_Page extract_

--- START ---

In India, however, average wind speeds over the year are low, barring some places. The gross wind energy potential in India has been estimated at 45,000 MW. However, the technical potential is limited to a mere 13,000 MW. The utilisation of this potential has been low - only 1870 MW as on March 31, 2003. This is because land acquisition for installing large-scale wind power farms is a major issue in India. Then again, wind power is not a solution for mobile applications.

The closest competitor to petroleum in terms of energy per unit volume is another fossil fuel - coal. India is comfortably placed here, with hard coal reserves of 246 billion tonnes of which 92 billion tonnes are proven. At a current offtake level of 375 million tonnes per annum, the proven reserves alone should last us for nearly 300 years.

The downside is that Indian coal is very high in ash content (around 40 per cent), leading to a huge solid waste disposal problem after it is burnt. Direct burning of coal to produce energy also results in atmospheric pollution with the gaseous oxides of carbon, sulphur and nitrogen.

The solution to this lies in the gasification of coal, which is a process of converting coal partially or completely to combustible gases using high temperature steam, air or oxygen. The inorganic material in the coal is converted to an easily disposable glassy slag. In a type of power plant called an integrated gasification combined-cycle (IGCC) facility, the overall thermal efficiency can reach 50 per cent as against 35 per cent achieved in a conventional coal-burning power plant. The high temperature gasification process strips out pollutants like sulphur and mercury. A number of IGCC power plants have come up recently in the West. NTPC has recently announced a joint venture with BHEL to set up a 100 MW IGCC power plant at Dadri near Ghaziabad.

The other coal-usage strategy that is being studied now in a number of coal rich countries such as Australia, the United Kingdom, Spain, China and Russia is in situ gasification (ISG) of coal seams. The major environmental advantages of ISG are minimal disturbance of the surface and utilisation of the underground cavities left after gasification to sequester carbon dioxide that arises from burning the product gases in the combined cycle power plant. But the process is still in the experimental stage.

Use of nuclear power

Nuclear power has been strongly advocated, especially by past and present personages of our atomic energy establishment, for base load power stations. Unfortunately, there has been tremendous cost and time overruns in the past in establishing nuclear power stations in the country. Against a goal of putting up 10,000 MWe of nuclear power capacity by the year 2000, only 2770 MWe had been installed. The Nuclear Power Corporation of India Ltd. has very ambitious plans to install 20,000 MWe of nuclear power generation capacity by 2020 but, if past performance is any guide, this is a pipe dream.

--- END ---

[Stored data entries]

--- START ---

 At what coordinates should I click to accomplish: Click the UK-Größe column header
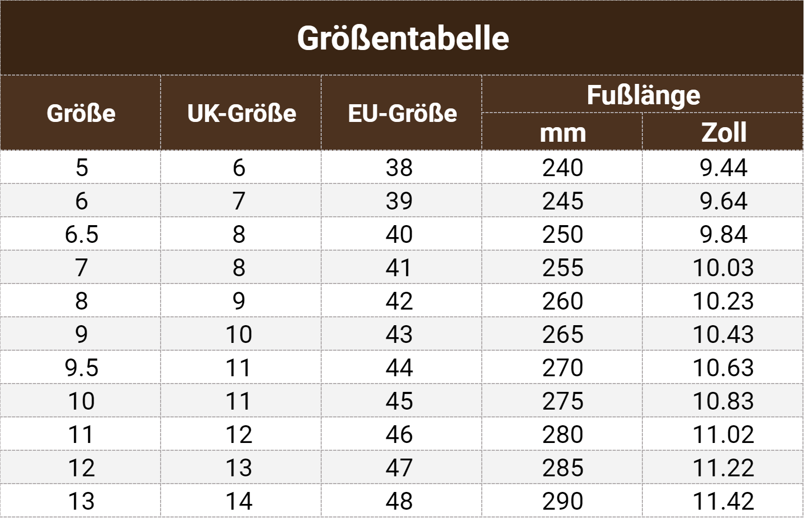tap(241, 113)
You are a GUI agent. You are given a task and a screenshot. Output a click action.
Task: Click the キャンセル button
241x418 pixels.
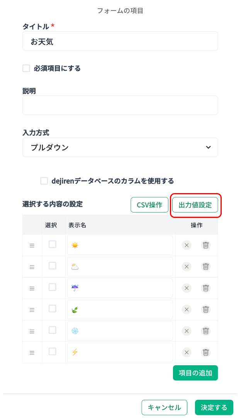tap(164, 407)
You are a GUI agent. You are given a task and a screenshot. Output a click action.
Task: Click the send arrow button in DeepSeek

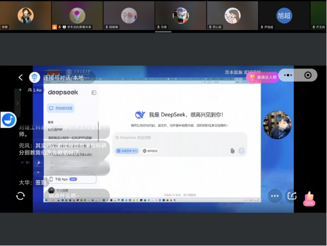[x=241, y=151]
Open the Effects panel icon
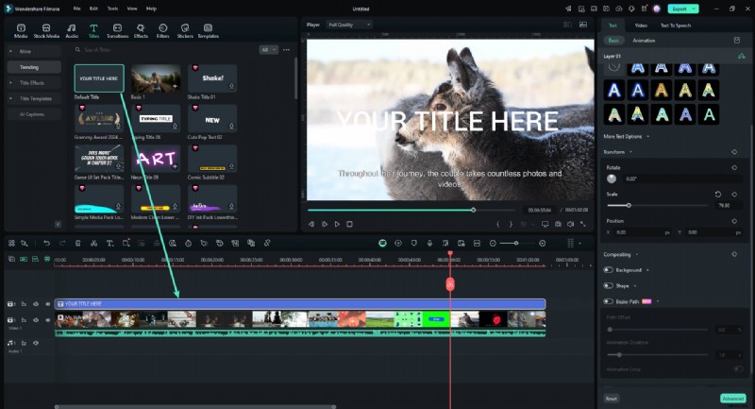Viewport: 755px width, 409px height. pos(141,31)
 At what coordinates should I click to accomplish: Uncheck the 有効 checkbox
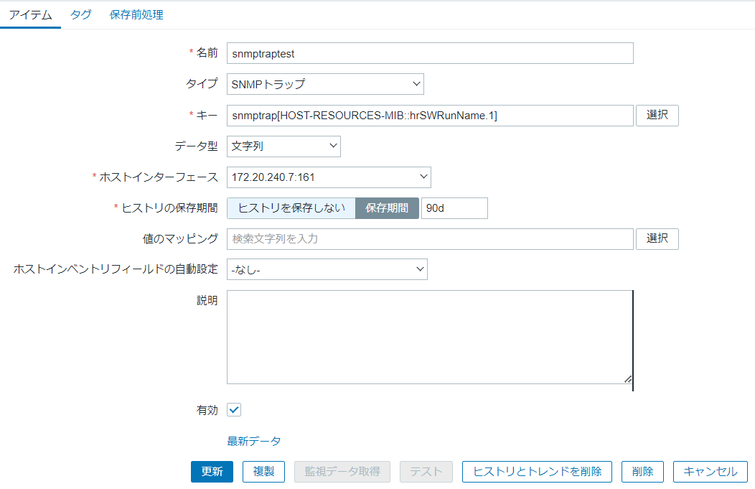(x=233, y=409)
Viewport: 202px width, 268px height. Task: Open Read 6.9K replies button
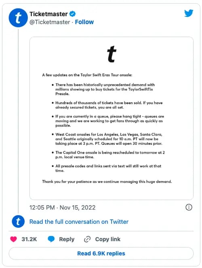click(101, 253)
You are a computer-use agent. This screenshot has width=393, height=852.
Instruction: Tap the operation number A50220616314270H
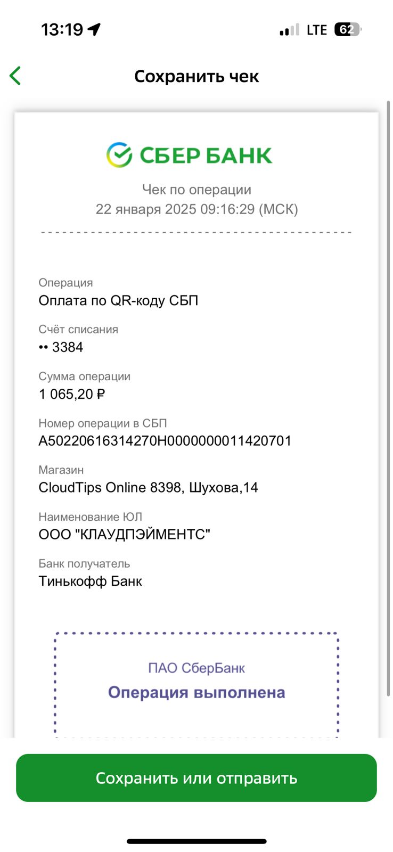[165, 441]
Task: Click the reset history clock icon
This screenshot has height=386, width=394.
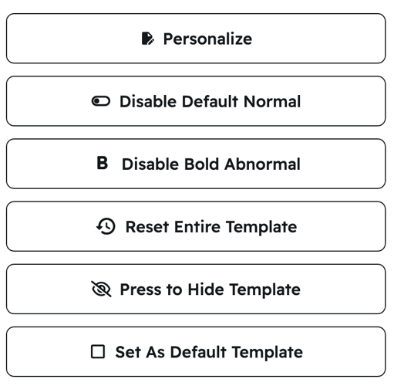Action: (106, 226)
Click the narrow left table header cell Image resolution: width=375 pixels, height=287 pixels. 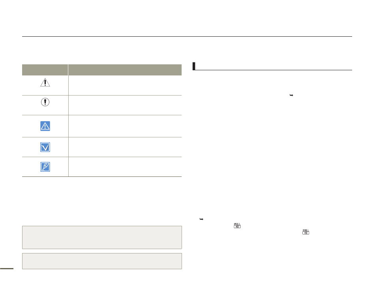(45, 70)
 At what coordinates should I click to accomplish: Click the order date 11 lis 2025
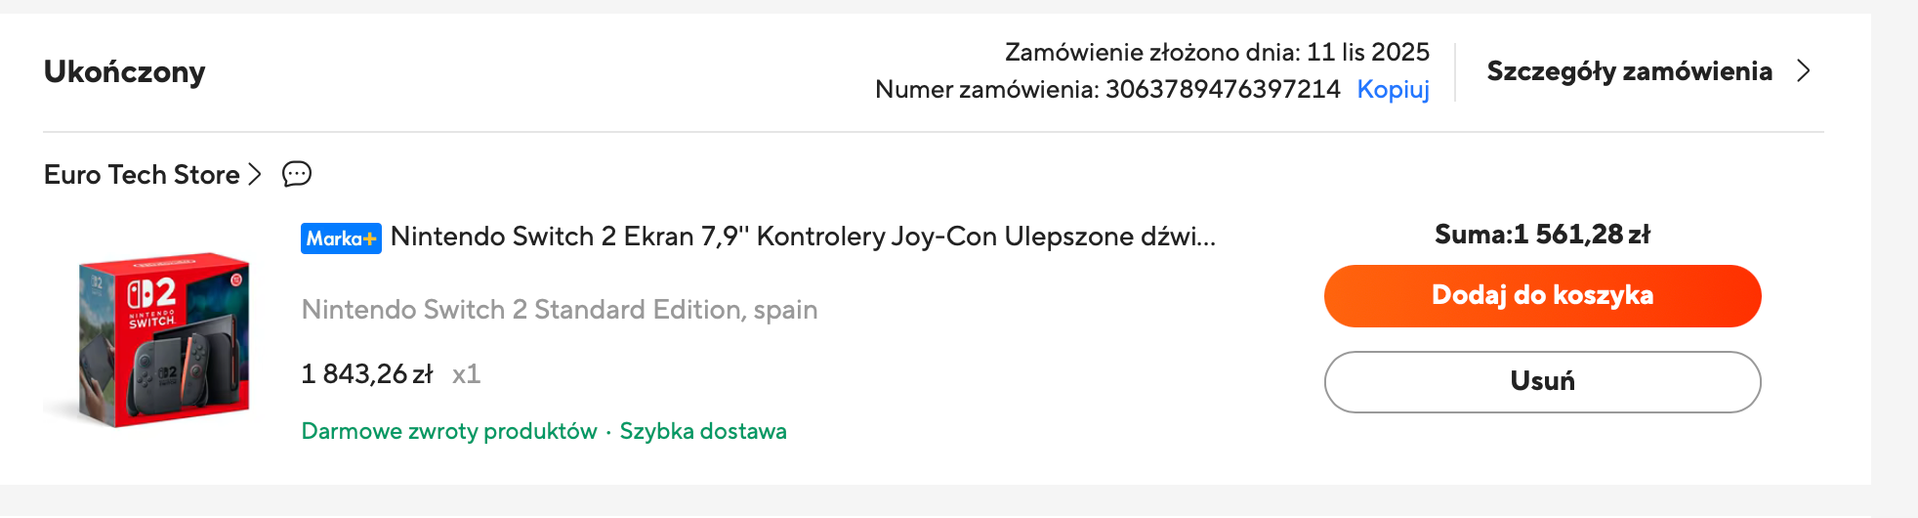[1367, 52]
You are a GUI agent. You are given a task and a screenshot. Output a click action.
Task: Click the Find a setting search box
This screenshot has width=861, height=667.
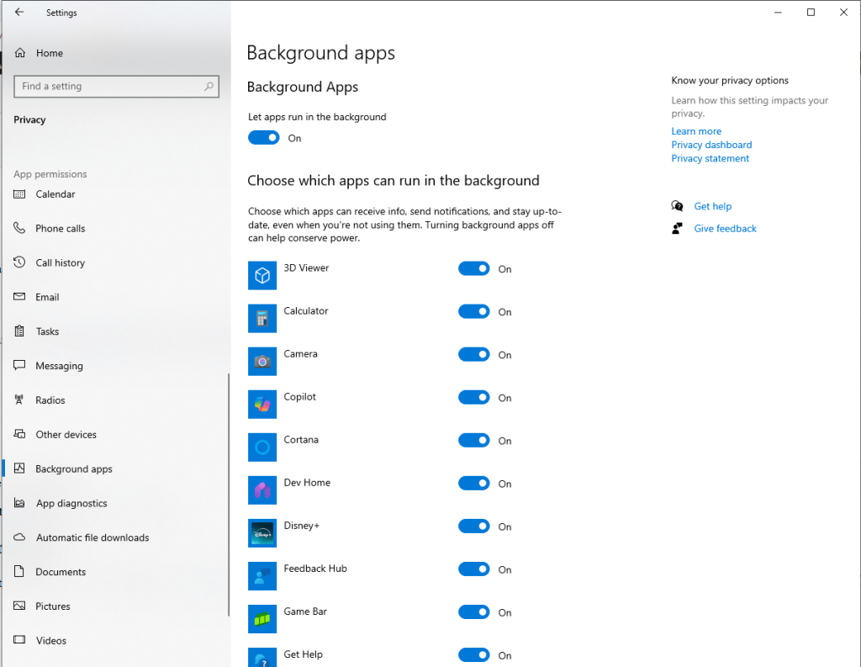[x=109, y=87]
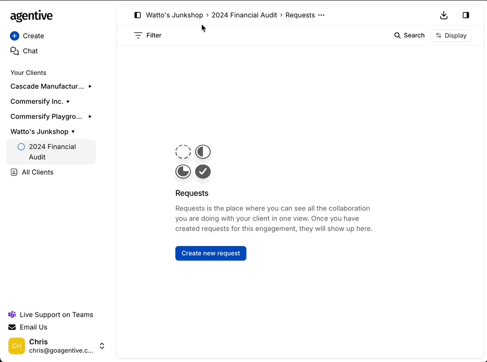The width and height of the screenshot is (487, 362).
Task: Open the Filter options
Action: tap(148, 35)
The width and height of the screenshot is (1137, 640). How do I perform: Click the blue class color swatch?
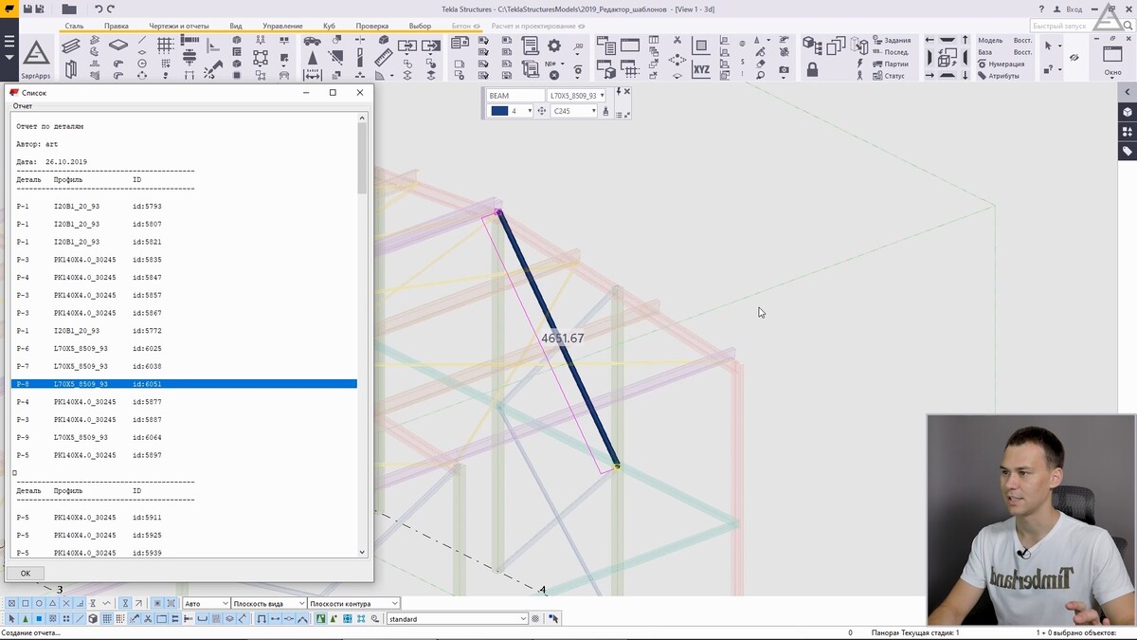(x=499, y=111)
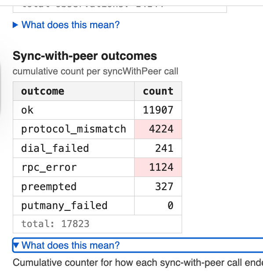Select the protocol_mismatch outcome label
The image size is (263, 272).
pyautogui.click(x=74, y=129)
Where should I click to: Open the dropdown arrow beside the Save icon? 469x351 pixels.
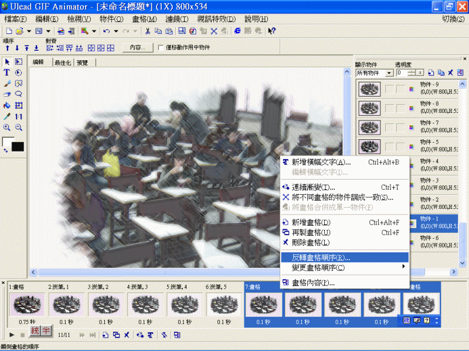pos(48,31)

--- END ---

_Required actions_
A: List every country named in the energy passage.
B: Echo the energy passage word for word, beginning at the words "The solution to" and stopping after "Dadri near Ghaziabad.".
The data entries have no connection to the energy passage.

_Task solutions_
A: India, Australia, the United Kingdom, Spain, China, Russia

B:
The solution to this lies in the gasification of coal, which is a process of converting coal partially or completely to combustible gases using high temperature steam, air or oxygen. The inorganic material in the coal is converted to an easily disposable glassy slag. In a type of power plant called an integrated gasification combined-cycle (IGCC) facility, the overall thermal efficiency can reach 50 per cent as against 35 per cent achieved in a conventional coal-burning power plant. The high temperature gasification process strips out pollutants like sulphur and mercury. A number of IGCC power plants have come up recently in the West. NTPC has recently announced a joint venture with BHEL to set up a 100 MW IGCC power plant at Dadri near Ghaziabad.